There is tremendous support for the University of Chicago Medicine’s proposed outpatient facility in Orland Park. In fact, we have already received 13 letters of support for our project — from physicians in the community, from patients we've treated who had to travel to the city from the Orland Park community regularly for treatment and from community leaders.

Moreover, there is a demonstrated need in the community. Research shows that by 2018, the greater Orland Park area will need 370 additional physicians and 413 exam rooms to keep pace with population growth and anticipated impact from the Affordable Care Act.  Additionally, the University of Chicago Medicine (UCM) already has a strong patient-base in the area with approximately 122,000 outpatient visits in FY2013 coming from patients in the south suburbs. With this project, UCM would effectively bring our specialty services closer to home for thousands of current and prospective patients.

We remain deeply committed to our home and community on the South Side of Chicago. Our emergency rooms saw almost 47,000 adults and nearly 30,000 pediatric patients in the last fiscal year, and our burn unit treated about 300 patients, a third of whom came from the South Side. In addition, our Comer Children’s Hospital trauma center cared for 260 seriously injured children last year, and about 50 percent of our pediatric intensive care patients come from neighboring communities.

But we also believe all our patients deserve to have the chance to benefit from our expertise in treating very complex disorders, in their own communities.

Developing a Level 1 adult trauma center at UCM would be a massive undertaking requiring significant hospital and state approvals, resources and funding.

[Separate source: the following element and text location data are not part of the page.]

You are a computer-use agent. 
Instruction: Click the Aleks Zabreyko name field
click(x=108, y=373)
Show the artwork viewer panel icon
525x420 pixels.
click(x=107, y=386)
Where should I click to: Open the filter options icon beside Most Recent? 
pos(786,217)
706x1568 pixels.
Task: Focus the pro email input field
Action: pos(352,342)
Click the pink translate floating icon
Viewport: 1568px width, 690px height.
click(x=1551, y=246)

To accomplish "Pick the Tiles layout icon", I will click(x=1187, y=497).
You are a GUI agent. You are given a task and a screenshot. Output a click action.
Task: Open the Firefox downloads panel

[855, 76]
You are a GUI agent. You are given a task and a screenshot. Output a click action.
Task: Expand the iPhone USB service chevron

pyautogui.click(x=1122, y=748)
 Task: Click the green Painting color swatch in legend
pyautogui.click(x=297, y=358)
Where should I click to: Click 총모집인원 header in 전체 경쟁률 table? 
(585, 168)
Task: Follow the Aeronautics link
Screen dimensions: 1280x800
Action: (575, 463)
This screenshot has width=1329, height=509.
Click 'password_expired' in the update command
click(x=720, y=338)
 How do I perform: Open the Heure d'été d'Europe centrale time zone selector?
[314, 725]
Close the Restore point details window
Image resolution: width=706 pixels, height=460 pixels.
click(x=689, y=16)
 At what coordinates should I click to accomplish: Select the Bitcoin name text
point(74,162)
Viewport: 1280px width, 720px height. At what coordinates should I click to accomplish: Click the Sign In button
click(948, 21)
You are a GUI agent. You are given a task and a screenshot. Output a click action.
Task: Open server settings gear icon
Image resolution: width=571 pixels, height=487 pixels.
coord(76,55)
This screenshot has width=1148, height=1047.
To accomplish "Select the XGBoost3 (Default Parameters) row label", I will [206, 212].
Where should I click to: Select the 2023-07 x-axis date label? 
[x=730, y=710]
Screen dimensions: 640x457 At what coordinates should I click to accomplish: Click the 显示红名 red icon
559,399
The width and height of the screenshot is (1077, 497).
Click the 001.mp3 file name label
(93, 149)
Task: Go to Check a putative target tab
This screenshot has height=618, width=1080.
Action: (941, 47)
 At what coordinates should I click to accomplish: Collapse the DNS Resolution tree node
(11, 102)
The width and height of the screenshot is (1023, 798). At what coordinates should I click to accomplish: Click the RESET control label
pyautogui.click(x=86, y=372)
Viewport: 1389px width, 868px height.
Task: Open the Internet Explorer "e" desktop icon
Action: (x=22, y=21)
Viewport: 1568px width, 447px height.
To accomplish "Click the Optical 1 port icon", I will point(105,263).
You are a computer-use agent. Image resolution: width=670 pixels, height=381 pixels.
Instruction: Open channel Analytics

A new adult trauma center at UCM could also negatively impact the nine other trauma centers already serving Cook County in terms of their funding and certification. These are complex issues that require every partner in the community coming together to find a solution.

If the Illinois Health Facilities and Services Review Board approves the university's project, Morris-Moore said activists will continue their fight for a South Side trauma center.

Organizers, she added, will keep attention on the issue because, "This hospital is getting away, essentially, with murder by denying a community of poor, underserved, underprivileged people life-saving health services."